▶ **WHAT YOU ARE ASKED TO DO**: Exactly the lines below from the one with "603-232-0277 (366, 2337)" up to and including the one with "Shopify by Fab Web Work (212, 2533)" make up the answer, with nothing else added.

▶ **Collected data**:

▼

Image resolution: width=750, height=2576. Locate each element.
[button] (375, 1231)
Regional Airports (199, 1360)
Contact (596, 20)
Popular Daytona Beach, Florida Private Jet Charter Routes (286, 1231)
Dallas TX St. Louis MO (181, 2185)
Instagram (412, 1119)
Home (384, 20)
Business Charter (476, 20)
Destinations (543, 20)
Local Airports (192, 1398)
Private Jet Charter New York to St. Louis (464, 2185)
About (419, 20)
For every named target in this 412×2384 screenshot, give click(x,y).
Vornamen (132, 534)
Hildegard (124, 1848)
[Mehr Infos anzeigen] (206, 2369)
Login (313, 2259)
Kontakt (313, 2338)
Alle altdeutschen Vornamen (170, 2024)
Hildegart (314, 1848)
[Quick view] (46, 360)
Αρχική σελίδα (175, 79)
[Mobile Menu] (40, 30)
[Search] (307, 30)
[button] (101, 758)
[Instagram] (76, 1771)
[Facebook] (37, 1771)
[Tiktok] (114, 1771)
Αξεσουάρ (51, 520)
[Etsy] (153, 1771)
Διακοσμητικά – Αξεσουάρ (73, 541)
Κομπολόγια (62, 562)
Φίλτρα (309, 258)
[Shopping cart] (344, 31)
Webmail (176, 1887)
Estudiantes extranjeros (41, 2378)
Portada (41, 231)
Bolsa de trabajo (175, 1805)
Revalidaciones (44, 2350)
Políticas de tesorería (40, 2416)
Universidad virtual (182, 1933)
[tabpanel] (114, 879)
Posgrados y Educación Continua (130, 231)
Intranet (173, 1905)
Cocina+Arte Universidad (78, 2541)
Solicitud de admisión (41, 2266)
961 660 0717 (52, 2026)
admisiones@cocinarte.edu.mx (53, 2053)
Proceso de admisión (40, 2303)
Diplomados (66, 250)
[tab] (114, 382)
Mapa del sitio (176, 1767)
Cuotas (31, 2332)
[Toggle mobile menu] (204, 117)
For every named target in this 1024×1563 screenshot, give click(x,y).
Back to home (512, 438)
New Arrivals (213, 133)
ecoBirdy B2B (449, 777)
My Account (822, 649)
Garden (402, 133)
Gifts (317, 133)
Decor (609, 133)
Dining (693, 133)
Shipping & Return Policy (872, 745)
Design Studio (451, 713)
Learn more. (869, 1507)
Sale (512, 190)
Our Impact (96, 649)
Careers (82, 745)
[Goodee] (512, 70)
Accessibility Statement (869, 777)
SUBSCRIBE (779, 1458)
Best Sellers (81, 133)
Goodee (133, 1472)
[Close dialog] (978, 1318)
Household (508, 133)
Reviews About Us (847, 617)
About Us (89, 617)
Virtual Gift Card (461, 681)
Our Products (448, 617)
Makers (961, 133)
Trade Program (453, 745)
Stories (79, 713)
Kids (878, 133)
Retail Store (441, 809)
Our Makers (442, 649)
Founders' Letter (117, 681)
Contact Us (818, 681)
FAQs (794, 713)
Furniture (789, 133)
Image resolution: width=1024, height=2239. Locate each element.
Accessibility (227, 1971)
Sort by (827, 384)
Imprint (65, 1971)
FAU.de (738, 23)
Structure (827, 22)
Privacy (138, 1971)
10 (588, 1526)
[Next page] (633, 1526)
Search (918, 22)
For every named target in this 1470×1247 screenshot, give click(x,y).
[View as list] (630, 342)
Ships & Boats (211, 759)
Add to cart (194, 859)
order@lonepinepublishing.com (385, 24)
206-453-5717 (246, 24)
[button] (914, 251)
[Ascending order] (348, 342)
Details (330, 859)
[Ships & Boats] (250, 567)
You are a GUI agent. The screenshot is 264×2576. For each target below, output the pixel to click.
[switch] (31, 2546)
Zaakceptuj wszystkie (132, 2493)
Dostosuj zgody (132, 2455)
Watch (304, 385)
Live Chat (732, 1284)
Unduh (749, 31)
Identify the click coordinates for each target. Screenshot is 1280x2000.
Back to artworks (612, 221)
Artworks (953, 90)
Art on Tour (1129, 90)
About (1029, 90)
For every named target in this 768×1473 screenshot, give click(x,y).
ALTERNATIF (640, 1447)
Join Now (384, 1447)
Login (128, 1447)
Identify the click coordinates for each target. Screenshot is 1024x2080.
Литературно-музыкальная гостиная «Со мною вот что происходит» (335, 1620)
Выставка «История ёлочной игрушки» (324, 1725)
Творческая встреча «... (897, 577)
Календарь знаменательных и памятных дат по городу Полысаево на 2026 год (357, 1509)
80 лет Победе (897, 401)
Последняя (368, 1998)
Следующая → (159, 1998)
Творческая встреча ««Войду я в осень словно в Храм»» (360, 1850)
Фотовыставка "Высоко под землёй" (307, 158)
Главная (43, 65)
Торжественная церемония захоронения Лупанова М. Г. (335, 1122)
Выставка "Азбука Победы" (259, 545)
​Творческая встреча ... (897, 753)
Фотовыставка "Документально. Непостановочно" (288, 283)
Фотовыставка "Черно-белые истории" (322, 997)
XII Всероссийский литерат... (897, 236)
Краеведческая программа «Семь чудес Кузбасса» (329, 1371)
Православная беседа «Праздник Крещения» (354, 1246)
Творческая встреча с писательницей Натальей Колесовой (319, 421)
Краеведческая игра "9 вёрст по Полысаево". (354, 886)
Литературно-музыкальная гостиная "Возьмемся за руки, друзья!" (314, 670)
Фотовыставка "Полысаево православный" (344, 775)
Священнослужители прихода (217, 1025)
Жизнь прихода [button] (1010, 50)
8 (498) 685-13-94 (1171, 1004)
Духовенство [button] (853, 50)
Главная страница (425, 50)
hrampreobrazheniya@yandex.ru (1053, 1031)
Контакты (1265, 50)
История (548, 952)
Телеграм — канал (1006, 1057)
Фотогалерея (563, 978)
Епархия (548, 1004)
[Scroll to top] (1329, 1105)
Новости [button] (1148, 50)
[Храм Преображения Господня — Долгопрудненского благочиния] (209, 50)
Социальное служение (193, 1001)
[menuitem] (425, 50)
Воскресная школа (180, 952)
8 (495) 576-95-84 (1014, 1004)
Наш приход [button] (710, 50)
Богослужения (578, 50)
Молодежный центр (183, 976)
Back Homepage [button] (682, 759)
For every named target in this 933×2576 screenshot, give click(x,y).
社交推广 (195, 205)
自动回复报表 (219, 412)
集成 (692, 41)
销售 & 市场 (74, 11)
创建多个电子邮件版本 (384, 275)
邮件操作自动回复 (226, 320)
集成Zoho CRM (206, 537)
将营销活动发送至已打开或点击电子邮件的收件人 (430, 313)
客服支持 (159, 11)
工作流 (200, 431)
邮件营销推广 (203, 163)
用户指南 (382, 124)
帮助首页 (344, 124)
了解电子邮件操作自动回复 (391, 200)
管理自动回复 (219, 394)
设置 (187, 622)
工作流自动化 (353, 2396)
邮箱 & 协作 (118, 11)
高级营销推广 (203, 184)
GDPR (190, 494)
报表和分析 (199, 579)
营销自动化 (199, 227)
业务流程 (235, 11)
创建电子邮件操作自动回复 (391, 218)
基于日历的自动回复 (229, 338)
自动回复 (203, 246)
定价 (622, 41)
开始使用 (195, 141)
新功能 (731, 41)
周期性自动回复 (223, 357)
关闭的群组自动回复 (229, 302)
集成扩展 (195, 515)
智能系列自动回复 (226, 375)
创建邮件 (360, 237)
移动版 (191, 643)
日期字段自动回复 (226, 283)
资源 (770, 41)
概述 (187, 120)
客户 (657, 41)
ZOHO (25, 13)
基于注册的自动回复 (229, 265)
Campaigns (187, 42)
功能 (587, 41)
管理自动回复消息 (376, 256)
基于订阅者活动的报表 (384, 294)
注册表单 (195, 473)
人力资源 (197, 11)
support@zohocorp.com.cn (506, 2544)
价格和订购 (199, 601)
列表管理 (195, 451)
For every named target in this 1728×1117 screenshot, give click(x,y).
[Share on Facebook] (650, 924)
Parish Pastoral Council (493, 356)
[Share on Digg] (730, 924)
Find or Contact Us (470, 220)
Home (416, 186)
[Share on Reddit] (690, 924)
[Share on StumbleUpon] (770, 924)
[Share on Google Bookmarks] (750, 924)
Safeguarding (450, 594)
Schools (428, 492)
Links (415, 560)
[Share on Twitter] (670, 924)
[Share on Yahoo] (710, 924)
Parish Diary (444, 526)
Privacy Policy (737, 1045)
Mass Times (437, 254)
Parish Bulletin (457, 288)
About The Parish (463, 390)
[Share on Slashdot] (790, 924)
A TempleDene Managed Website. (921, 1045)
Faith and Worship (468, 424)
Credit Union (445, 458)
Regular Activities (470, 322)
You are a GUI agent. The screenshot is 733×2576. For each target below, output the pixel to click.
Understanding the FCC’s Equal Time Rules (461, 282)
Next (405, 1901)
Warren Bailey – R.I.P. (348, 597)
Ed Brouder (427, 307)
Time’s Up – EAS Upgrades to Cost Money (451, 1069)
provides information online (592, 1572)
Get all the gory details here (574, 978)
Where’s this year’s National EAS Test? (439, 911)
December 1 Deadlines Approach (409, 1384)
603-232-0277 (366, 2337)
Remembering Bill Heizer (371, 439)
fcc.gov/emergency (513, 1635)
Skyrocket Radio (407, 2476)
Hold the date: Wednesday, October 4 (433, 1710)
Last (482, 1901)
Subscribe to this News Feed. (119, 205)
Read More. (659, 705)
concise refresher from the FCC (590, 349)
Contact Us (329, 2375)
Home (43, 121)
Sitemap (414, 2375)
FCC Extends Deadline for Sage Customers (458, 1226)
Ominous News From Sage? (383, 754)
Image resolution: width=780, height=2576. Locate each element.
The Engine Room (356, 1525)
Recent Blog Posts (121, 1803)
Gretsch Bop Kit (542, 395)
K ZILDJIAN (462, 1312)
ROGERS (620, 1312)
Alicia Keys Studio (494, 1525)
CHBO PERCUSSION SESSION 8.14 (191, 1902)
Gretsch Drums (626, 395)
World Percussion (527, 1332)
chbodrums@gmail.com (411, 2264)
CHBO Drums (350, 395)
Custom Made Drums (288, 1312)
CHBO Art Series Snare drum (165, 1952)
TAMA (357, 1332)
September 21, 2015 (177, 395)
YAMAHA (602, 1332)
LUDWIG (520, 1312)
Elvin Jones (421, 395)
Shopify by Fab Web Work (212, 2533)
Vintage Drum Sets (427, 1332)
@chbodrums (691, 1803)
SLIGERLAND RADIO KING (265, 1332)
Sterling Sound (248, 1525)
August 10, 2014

▲

▶ **WRITTEN ANSWER**:
603-232-0277 (366, 2337)
Remembering Bill Heizer (371, 439)
fcc.gov/emergency (513, 1635)
Skyrocket Radio (407, 2476)
Hold the date: Wednesday, October 4 (433, 1710)
Last (482, 1901)
Subscribe to this News Feed. (119, 205)
Read More. (659, 705)
concise refresher from the FCC (590, 349)
Contact Us (329, 2375)
Home (43, 121)
Sitemap (414, 2375)
FCC Extends Deadline for Sage Customers (458, 1226)
Ominous News From Sage? (383, 754)
Image resolution: width=780, height=2576. Locate each element.
The Engine Room (356, 1525)
Recent Blog Posts (121, 1803)
Gretsch Bop Kit (542, 395)
K ZILDJIAN (462, 1312)
ROGERS (620, 1312)
Alicia Keys Studio (494, 1525)
CHBO PERCUSSION SESSION 8.14 (191, 1902)
Gretsch Drums (626, 395)
World Percussion (527, 1332)
chbodrums@gmail.com (411, 2264)
CHBO Drums (350, 395)
Custom Made Drums (288, 1312)
CHBO Art Series Snare drum (165, 1952)
TAMA (357, 1332)
September 21, 2015 (177, 395)
YAMAHA (602, 1332)
LUDWIG (520, 1312)
Elvin Jones (421, 395)
Shopify by Fab Web Work (212, 2533)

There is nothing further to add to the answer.